Despite rich safety alignment strategies, large language models (LLMs) remain highly susceptible to jailbreak attacks, which compromise safety guardrails and pose serious security risks. Existing detection methods mainly detect jailbreak status relying on jailbreak templates present in the training data. However, few studies address the more realistic and challenging zero-shot jailbreak detection setting, where no jailbreak templates are available during training. This setting better reflects real-world scenarios where new attacks continually emerge and evolve. To address this challenge, we propose a layer-wise, module-wise, and token-wise amplification framework that progressively magnifies internal feature discrepancies between benign and jailbreak prompts. We uncover safety-relevant layers, identify specific modules that inherently encode zero-shot discriminative signals, and localize informative safety tokens. Building upon these insights, we introduce ALERT (Amplification-based Jailbreak Detector), an efficient and effective zero-shot jailbreak detector that introduces two independent yet complementary classifiers on amplified representations. Extensive experiments on three safety benchmarks demonstrate that ALERT achieves consistently strong zero-shot detection performance. Specifically, (i) across all datasets and attack strategies, ALERT reliably ranks among the top two methods, and (ii) it outperforms the second-best baseline by at least 10% in average Accuracy and F1-score, and sometimes by up to 40%.

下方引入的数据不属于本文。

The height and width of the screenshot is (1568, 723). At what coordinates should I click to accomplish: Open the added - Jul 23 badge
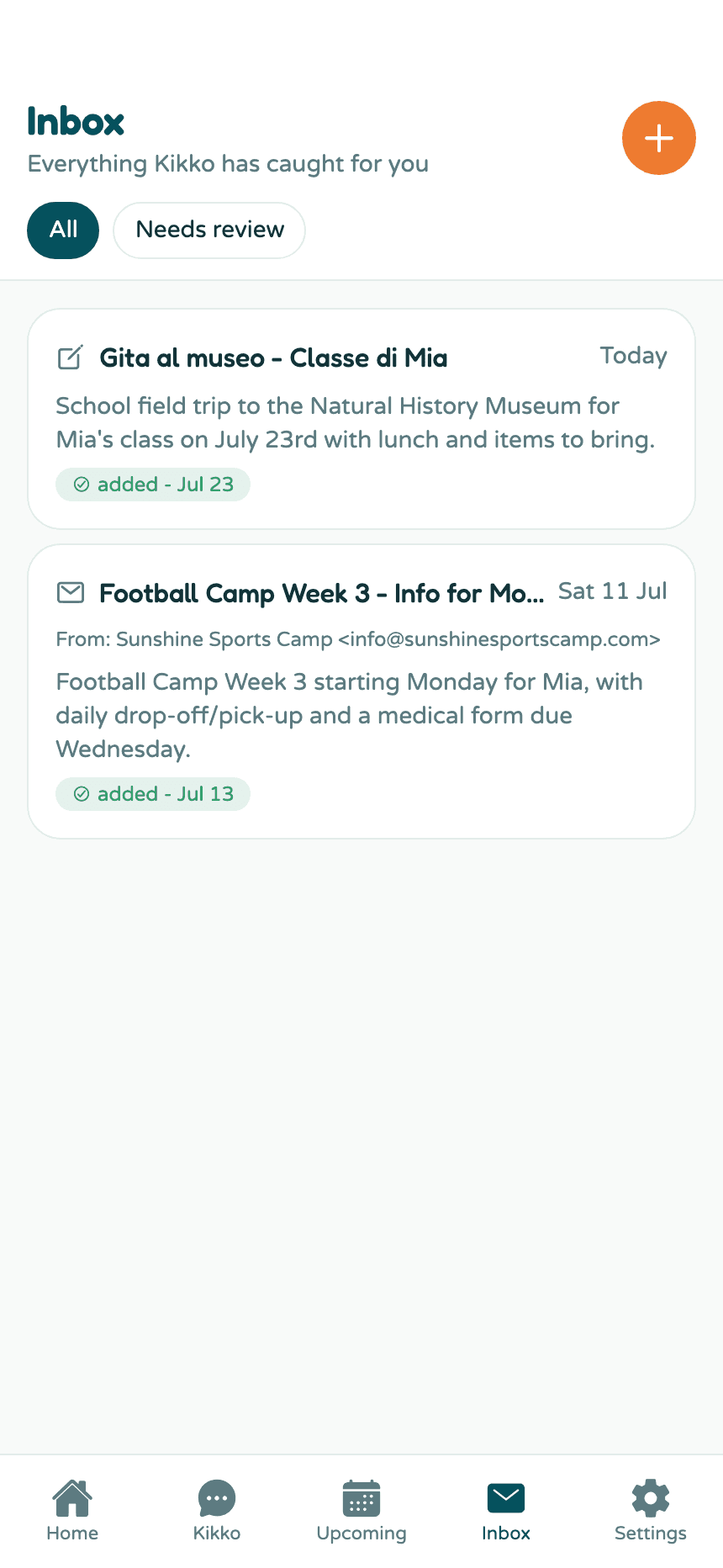(153, 485)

翻译：尽管已有丰富的安全对齐策略，大语言模型（LLMs）仍极易受到越狱攻击，这些攻击会破坏安全护栏并构成严重的安全风险。现有检测方法主要依赖训练数据中存在的越狱模板来检测越狱状态。然而，很少有研究关注更现实且更具挑战性的零样本越狱检测场景，即在训练阶段无法获得任何越狱模板。这一场景更好地反映了现实世界中新型攻击不断涌现和演变的实际情况。为应对这一挑战，我们提出了一种分层、分模块、分token的放大框架，逐步放大良性提示与越狱提示之间的内部特征差异。我们发现了与安全性相关的网络层，识别出固有编码零样本判别信号的具体模块，并定位了信息丰富的安全相关token。基于这些发现，我们提出了ALERT（基于放大的越狱检测器），这是一种高效且有效的零样本越狱检测器，其在放大后的表征上引入了两个独立但互补的分类器。在三个安全基准测试上的大量实验表明，ALERT始终展现出强大的零样本检测性能。具体而言，（i）在所有数据集和攻击策略下，ALERT均稳定位列前两种最佳方法之中；（ii）其平均准确率和F1分数至少优于次优基线方法10%，有时优势可达40%。